[Stored records]
++++++++++
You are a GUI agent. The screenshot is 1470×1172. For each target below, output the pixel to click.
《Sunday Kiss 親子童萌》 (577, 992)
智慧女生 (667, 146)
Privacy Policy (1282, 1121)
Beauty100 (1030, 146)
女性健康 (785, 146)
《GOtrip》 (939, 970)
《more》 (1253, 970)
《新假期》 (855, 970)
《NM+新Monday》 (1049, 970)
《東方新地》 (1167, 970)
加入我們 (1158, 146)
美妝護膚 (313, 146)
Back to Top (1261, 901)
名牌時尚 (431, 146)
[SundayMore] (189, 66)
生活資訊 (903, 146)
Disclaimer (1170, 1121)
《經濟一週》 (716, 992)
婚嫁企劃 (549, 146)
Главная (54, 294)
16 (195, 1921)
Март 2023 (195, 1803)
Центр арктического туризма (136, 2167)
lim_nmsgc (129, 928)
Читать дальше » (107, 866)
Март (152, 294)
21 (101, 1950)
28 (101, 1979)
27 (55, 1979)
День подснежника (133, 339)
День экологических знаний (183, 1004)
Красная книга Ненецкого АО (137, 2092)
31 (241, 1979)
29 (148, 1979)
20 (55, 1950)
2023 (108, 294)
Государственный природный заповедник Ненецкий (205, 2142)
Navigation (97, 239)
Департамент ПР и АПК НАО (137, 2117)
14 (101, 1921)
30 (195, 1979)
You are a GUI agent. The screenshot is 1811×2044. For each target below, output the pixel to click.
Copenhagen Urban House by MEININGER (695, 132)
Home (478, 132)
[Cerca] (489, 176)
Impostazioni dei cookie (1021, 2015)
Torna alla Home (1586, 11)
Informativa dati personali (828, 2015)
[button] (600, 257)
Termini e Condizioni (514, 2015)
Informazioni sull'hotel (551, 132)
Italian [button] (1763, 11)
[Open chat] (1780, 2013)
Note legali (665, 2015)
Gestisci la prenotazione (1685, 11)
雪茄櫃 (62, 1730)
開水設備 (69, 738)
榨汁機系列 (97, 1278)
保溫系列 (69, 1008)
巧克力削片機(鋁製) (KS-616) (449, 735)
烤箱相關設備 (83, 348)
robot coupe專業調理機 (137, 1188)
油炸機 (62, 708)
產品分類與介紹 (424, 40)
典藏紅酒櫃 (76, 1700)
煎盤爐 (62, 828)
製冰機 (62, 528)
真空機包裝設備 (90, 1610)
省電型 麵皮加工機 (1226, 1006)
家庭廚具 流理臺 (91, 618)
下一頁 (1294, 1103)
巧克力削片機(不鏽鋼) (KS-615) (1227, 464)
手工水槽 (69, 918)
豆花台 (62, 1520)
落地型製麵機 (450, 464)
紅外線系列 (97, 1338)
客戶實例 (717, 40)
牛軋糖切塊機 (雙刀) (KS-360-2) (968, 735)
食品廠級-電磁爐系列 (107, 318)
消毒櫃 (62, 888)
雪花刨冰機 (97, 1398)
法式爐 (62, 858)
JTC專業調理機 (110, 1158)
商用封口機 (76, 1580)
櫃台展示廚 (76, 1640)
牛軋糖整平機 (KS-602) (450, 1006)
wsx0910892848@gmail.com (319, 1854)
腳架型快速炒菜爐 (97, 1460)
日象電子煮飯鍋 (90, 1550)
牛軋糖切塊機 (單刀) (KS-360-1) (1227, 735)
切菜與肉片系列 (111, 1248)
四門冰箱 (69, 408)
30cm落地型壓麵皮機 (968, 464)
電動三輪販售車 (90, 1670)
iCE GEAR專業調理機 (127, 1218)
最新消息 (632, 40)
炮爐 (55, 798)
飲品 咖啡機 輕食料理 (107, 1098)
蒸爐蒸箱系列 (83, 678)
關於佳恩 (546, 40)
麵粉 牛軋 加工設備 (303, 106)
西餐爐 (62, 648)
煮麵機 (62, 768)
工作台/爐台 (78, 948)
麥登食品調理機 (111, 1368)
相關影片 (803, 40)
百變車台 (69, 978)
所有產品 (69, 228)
++++++++++
Task item: Could you restate word for word the lines above from the one containing "生活資訊 (903, 146)" through the one containing "Note legali (665, 2015)", both included, and nothing else?

Answer section:
生活資訊 (903, 146)
Disclaimer (1170, 1121)
《經濟一週》 (716, 992)
婚嫁企劃 (549, 146)
Главная (54, 294)
16 (195, 1921)
Март 2023 (195, 1803)
Центр арктического туризма (136, 2167)
lim_nmsgc (129, 928)
Читать дальше » (107, 866)
Март (152, 294)
21 (101, 1950)
28 (101, 1979)
27 (55, 1979)
День подснежника (133, 339)
День экологических знаний (183, 1004)
Красная книга Ненецкого АО (137, 2092)
31 (241, 1979)
29 (148, 1979)
20 (55, 1950)
2023 (108, 294)
Государственный природный заповедник Ненецкий (205, 2142)
Navigation (97, 239)
Департамент ПР и АПК НАО (137, 2117)
14 (101, 1921)
30 (195, 1979)
You are a GUI agent. The screenshot is 1811×2044. For each target below, output the pixel to click.
Copenhagen Urban House by MEININGER (695, 132)
Home (478, 132)
[Cerca] (489, 176)
Impostazioni dei cookie (1021, 2015)
Torna alla Home (1586, 11)
Informativa dati personali (828, 2015)
[button] (600, 257)
Termini e Condizioni (514, 2015)
Informazioni sull'hotel (551, 132)
Italian [button] (1763, 11)
[Open chat] (1780, 2013)
Note legali (665, 2015)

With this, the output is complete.